Nothing unusual about that as a legal matter (albeit not necessarily as a SCOTUS case). In general, it’s a real situation that, sadly, plays out every day, though in much uglier ways under the Trump Administration than even in the George W. Bush era.
But we learn that the attorney stepping up to argue the case in front of the full court had only learned about the case the night before.
So, immediately, the writers are conveying to America that a full U.S. Supreme Court argument on the merits of a case with constitutional implications differs from a typical Monday morning DWI arraignment in any local court in any county in any state only in that there are nine judges present instead of one.
It gets worse.
The arguments go badly and are written as if to purposely sow discord among trans people by hierarchically distinguishing between fully-transitioned (presumably post-op) transsexual women and an individual who is “just a transvestite.” The episode doesn’t disclose how the case ultimately ended – but the laughter from the justices tells any viewer all they really need to know on that point.
And it gets worse still.
Did I mention that the attorney who represented the “transvestite” was an incredibly attractive woman? She caught the eye of a conservative law clerk who, immediately after the oral arguments, hits on her for a date – which took place at some unnamed D.C. salsa dancing venue.

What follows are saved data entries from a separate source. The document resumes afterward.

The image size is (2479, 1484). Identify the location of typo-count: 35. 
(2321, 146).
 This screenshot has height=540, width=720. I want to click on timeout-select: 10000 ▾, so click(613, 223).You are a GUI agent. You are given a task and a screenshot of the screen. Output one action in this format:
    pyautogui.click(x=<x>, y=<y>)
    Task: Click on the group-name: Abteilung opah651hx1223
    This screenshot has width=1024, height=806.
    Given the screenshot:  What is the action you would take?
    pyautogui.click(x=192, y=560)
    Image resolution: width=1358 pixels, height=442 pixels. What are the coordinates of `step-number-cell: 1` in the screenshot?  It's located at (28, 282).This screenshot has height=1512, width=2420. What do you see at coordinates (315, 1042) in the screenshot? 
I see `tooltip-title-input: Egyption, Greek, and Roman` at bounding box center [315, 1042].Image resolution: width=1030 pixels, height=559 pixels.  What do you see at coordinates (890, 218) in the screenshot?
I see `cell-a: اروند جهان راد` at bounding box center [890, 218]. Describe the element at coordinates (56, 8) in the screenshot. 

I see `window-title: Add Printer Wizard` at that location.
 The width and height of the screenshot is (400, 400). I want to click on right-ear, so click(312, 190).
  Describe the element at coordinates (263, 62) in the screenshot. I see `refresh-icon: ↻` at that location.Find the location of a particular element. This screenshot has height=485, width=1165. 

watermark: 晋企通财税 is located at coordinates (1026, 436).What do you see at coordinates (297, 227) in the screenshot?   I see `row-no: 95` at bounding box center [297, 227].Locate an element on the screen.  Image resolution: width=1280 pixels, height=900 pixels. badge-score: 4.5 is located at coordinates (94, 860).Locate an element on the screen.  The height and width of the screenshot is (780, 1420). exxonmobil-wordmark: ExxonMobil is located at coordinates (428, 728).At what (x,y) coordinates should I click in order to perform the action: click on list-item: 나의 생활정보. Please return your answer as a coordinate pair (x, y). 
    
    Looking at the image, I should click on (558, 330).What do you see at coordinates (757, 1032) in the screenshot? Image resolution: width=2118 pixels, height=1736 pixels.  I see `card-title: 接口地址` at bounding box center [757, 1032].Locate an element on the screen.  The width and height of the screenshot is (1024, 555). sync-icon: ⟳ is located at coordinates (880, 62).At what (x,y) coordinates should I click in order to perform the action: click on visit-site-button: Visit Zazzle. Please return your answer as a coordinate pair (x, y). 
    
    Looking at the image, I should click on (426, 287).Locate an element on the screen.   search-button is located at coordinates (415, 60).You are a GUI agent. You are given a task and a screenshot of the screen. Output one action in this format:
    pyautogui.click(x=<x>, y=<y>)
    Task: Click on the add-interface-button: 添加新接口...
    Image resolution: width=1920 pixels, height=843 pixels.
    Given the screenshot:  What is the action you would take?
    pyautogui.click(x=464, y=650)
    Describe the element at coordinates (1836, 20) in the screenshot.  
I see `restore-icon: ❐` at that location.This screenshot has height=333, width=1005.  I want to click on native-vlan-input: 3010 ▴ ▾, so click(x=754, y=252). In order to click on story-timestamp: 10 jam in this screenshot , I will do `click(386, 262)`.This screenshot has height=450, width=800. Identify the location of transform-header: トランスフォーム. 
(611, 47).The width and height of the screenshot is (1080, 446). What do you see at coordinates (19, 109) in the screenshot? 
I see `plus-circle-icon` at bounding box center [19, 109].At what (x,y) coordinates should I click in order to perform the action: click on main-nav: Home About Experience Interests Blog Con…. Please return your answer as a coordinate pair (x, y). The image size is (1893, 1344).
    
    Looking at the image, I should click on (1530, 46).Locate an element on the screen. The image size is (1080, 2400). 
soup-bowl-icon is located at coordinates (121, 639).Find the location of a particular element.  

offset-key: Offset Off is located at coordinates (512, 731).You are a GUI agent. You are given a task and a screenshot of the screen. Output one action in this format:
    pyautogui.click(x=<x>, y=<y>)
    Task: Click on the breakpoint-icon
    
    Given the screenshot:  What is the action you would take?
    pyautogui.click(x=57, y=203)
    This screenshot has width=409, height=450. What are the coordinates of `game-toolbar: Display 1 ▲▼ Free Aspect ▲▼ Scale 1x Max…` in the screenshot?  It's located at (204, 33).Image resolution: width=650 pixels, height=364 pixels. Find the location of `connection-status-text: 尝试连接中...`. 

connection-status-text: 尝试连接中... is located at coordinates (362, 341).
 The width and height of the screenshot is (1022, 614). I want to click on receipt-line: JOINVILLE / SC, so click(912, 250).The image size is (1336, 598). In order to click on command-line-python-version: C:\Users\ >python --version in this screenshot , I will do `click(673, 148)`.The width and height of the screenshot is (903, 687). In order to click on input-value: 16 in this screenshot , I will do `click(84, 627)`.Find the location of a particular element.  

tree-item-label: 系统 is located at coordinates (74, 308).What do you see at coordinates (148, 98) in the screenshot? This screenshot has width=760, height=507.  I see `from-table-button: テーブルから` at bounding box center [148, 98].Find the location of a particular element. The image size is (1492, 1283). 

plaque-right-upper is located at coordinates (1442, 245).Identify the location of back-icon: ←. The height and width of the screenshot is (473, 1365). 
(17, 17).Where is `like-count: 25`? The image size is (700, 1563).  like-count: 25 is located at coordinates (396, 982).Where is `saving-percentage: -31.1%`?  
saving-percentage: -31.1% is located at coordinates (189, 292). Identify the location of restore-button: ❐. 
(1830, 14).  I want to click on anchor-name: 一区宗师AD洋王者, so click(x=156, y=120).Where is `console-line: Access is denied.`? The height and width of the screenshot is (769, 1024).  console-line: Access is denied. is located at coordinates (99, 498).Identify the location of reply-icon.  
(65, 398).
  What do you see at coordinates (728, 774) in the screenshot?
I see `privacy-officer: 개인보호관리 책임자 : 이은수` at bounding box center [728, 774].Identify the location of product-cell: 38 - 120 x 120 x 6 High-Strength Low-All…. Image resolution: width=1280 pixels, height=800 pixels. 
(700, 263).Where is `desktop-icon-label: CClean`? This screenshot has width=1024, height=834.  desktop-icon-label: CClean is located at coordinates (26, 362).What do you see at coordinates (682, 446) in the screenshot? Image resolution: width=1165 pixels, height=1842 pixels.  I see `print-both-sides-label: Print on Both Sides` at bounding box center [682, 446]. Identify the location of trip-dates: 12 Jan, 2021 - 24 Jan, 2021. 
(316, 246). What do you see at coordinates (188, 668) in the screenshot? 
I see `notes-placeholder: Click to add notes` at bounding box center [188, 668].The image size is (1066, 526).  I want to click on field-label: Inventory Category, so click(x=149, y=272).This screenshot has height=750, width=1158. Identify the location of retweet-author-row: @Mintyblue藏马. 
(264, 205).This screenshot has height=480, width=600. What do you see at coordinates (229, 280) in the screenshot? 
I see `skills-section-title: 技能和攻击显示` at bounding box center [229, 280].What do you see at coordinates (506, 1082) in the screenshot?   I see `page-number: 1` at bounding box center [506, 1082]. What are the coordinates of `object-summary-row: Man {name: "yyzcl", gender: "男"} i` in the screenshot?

Did I mention that the attorney herself was trans? Granted, anyone with any familiarity with media misrepresentations of trans issues or just how television writers try to go overboard to gin up ratings in general (much less with obscenely over-touted premiere episodes) likely suspected this was where it was all going as soon as she began her argument to the court.
Of course, the conservative law clerk didn’t know and, quicker than you can say The Crying Game, the salsa dancing gave way to the attorney telling him she was trans – with a seemingly computer-generated multi-octave voice-drop.
“How can it be conscionable,” Buckwalter asked, “to leave the largely uncontested impression that we trans folk are ridiculous and available for verbal abuse in public, even in the nation’s highest judicial venue?”
It isn’t. But think about the context. The atrocity that was the first of First Monday’s thirteen episodes came on the heels of the wonderful character of Prof. Erica Bettis (whose very existence did even more than real-life trans academics to inspire me to pursue a Ph.D.) being disappeared sans explanation from The Education of Max Bickford.
Are things that much better 18 years later?
The greater concern now is not dramas and comedies but the largely uncontested transphobia that people who claim they are being silenced are allowed to prominently position in newspapers. And then there is the matter of Der Stürmer-caliber cartoons followed by non-believable apologies that, even if genuine, can never un-ring the transphobia permission bell.
Currently, this is a much greater problem in England than it is here. But just wait.
Between the openly conservative propaganda outlets and the quasi-legitimate ones with young, desperate journalism grads looking to make their bones by defying political correctness by picking on all-but-defenseless identifiable groups of people…
By comparison, First Monday will seem like Inherit the Wind.